Requirement -
Nothing should be left out. Give all the data again exactly as written.

(Stored records)
=-=-=-=-=
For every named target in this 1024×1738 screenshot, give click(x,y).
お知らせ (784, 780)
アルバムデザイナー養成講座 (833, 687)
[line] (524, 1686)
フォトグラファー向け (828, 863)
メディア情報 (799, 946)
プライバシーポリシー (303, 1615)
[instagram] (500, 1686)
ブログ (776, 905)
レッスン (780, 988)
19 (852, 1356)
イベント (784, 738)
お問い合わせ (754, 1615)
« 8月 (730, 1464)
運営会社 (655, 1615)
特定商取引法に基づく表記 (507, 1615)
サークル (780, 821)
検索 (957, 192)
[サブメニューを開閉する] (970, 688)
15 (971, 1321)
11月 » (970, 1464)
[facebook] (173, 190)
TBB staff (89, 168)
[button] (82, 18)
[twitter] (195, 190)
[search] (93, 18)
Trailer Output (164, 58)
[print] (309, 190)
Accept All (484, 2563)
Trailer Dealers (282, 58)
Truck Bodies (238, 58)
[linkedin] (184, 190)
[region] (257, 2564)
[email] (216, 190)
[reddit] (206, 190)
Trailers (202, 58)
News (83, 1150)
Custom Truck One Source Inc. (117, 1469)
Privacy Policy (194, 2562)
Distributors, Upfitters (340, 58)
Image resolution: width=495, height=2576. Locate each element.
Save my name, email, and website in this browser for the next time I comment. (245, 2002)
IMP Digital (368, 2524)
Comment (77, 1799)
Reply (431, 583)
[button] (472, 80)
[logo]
=-=-=-=-=
Response for this exercise -
For every named target in this 1024×1738 screenshot, give click(x,y).
お知らせ (784, 780)
アルバムデザイナー養成講座 (833, 687)
[line] (524, 1686)
フォトグラファー向け (828, 863)
メディア情報 (799, 946)
プライバシーポリシー (303, 1615)
[instagram] (500, 1686)
ブログ (776, 905)
レッスン (780, 988)
19 (852, 1356)
イベント (784, 738)
お問い合わせ (754, 1615)
« 8月 (730, 1464)
運営会社 (655, 1615)
特定商取引法に基づく表記 (507, 1615)
サークル (780, 821)
検索 (957, 192)
[サブメニューを開閉する] (970, 688)
15 (971, 1321)
11月 » (970, 1464)
[facebook] (173, 190)
TBB staff (89, 168)
[button] (82, 18)
[twitter] (195, 190)
[search] (93, 18)
Trailer Output (164, 58)
[print] (309, 190)
Accept All (484, 2563)
Trailer Dealers (282, 58)
Truck Bodies (238, 58)
[linkedin] (184, 190)
[region] (257, 2564)
[email] (216, 190)
[reddit] (206, 190)
Trailers (202, 58)
News (83, 1150)
Custom Truck One Source Inc. (117, 1469)
Privacy Policy (194, 2562)
Distributors, Upfitters (340, 58)
Image resolution: width=495, height=2576. Locate each element.
Save my name, email, and website in this browser for the next time I comment. (245, 2002)
IMP Digital (368, 2524)
Comment (77, 1799)
Reply (431, 583)
[button] (472, 80)
[logo]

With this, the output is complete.